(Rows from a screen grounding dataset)
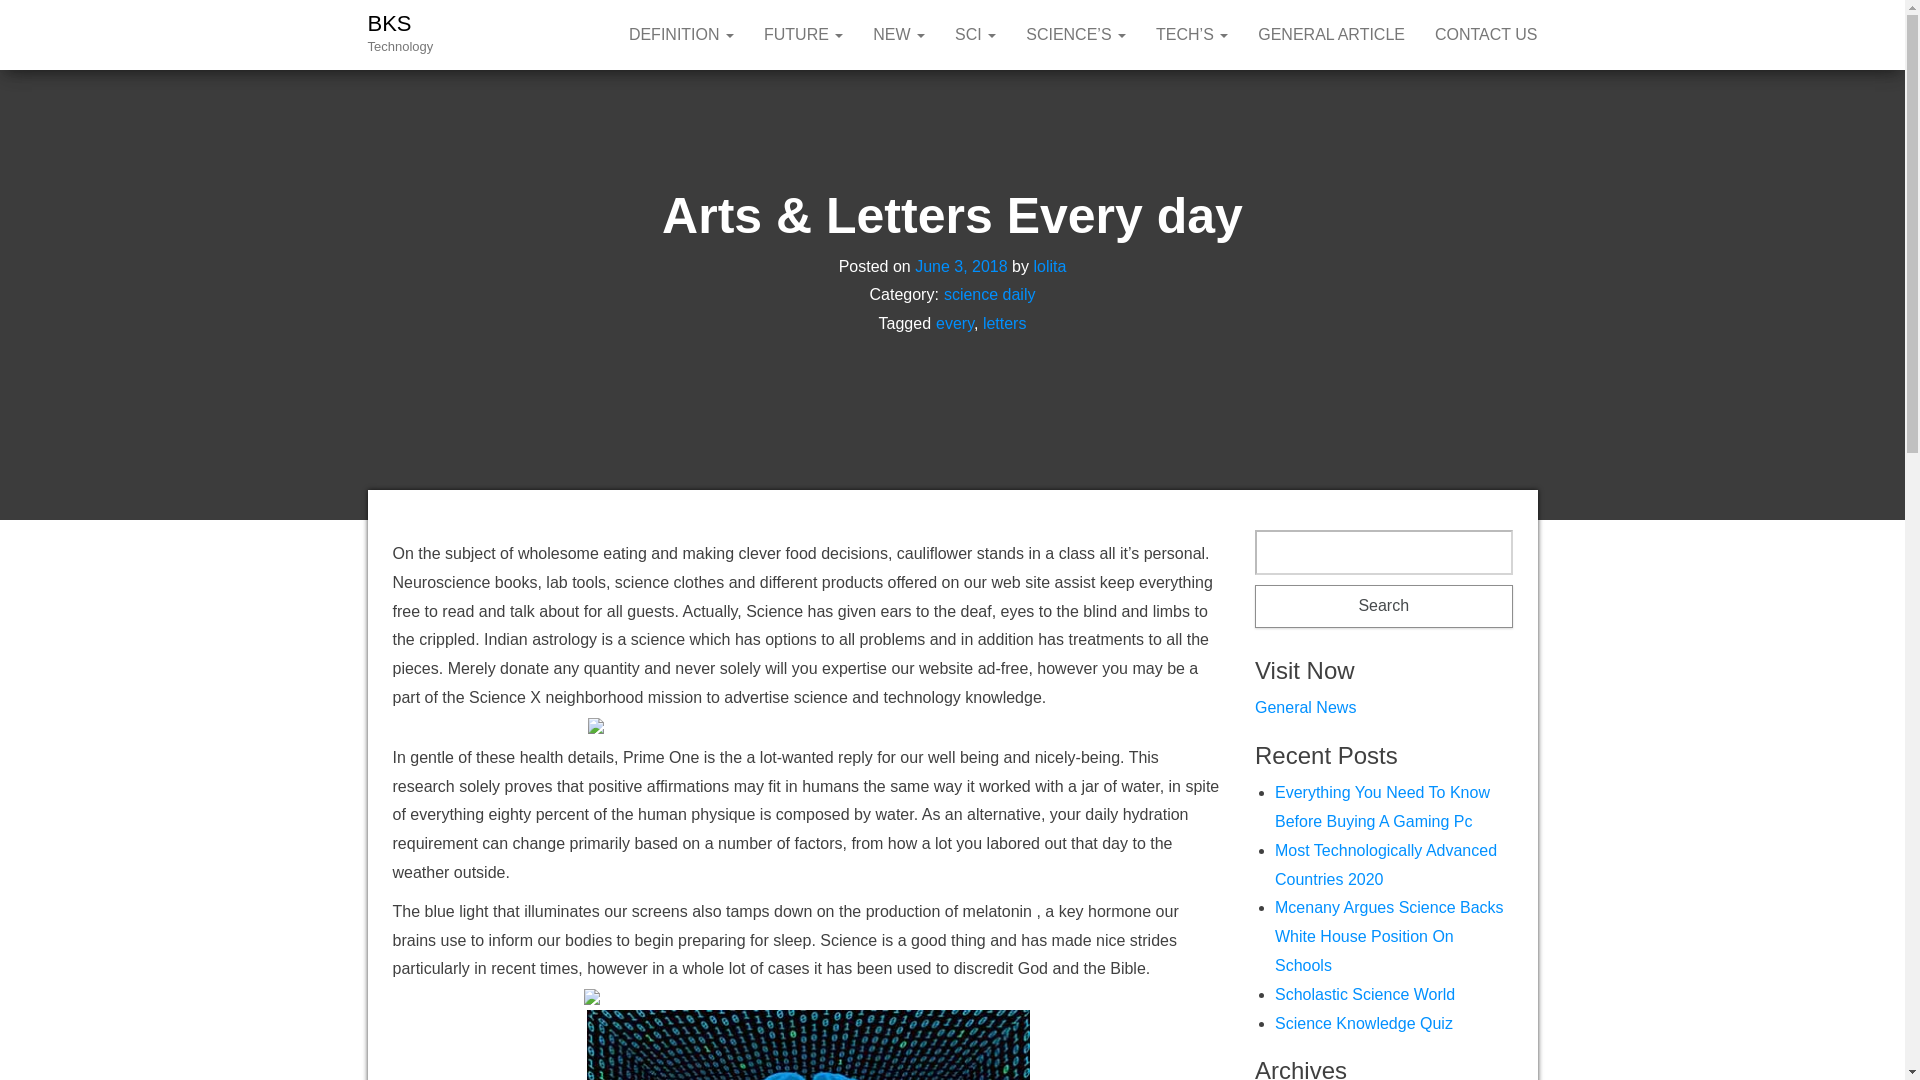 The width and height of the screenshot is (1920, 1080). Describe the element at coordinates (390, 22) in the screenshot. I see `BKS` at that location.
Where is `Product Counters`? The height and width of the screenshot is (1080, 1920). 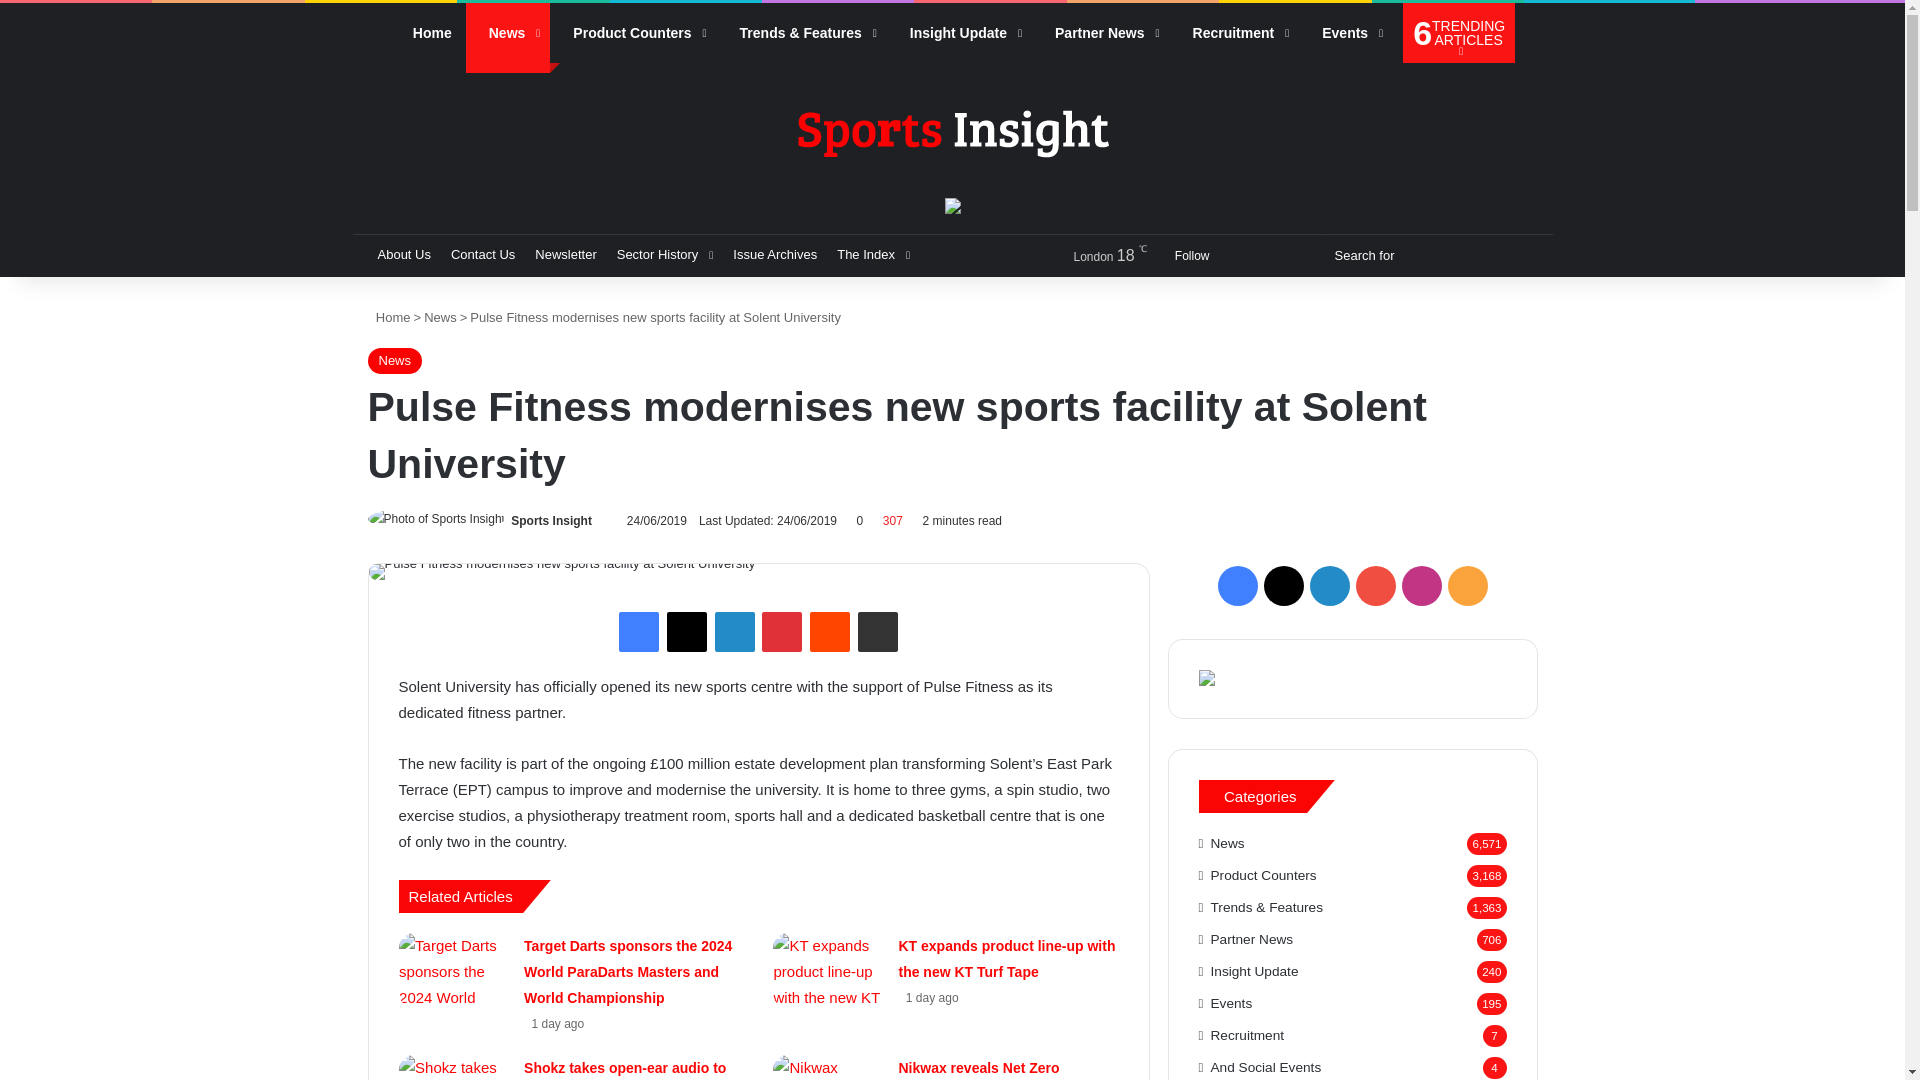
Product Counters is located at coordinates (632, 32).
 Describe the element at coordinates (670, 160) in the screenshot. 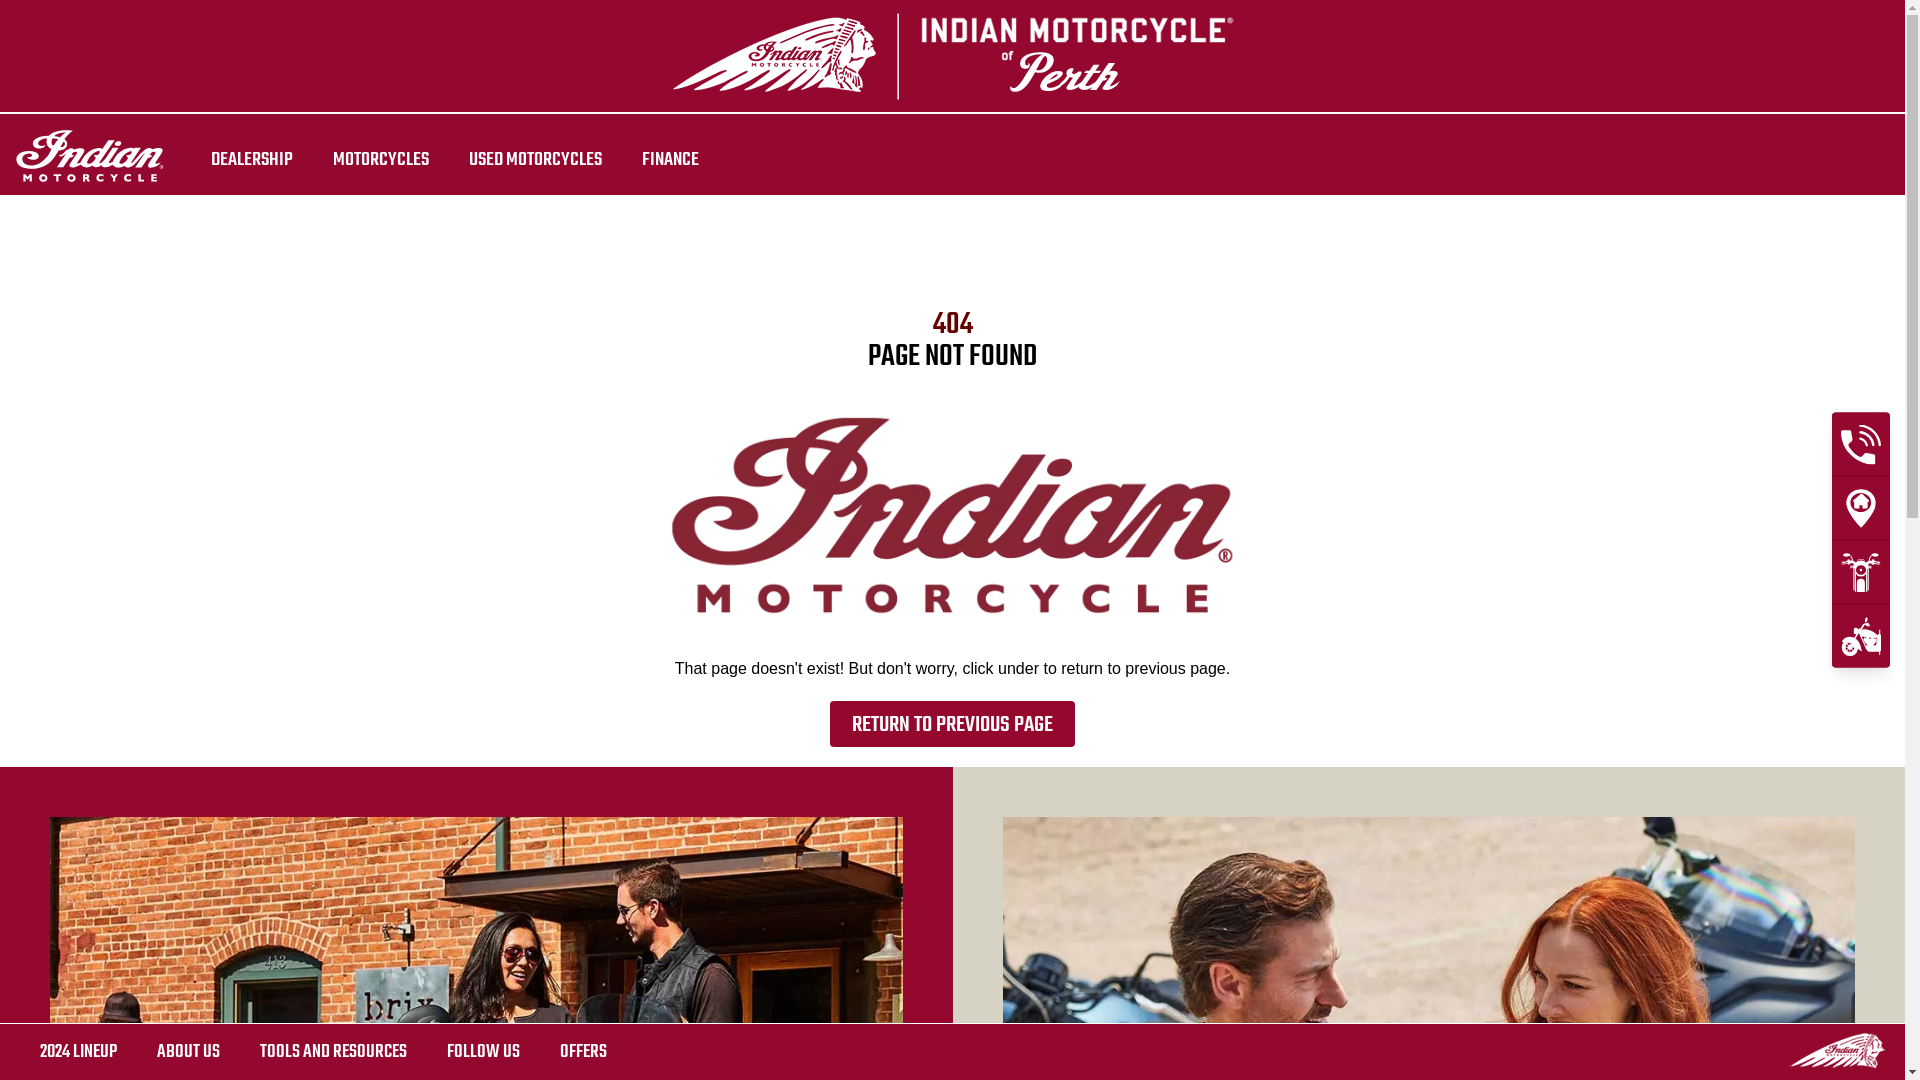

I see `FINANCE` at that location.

[EXERCISE DESCRIPTION]
Update the lines above by changing "Where is" to "Where can I find" and keeping everything else the same. Omit the pictures from your answer.

[OUTPUT FOR THIS EXERCISE]
 The width and height of the screenshot is (1920, 1080). Describe the element at coordinates (390, 22) in the screenshot. I see `BKS` at that location.
Where can I find `Product Counters`? The height and width of the screenshot is (1080, 1920). 
Product Counters is located at coordinates (632, 32).
 Describe the element at coordinates (670, 160) in the screenshot. 

I see `FINANCE` at that location.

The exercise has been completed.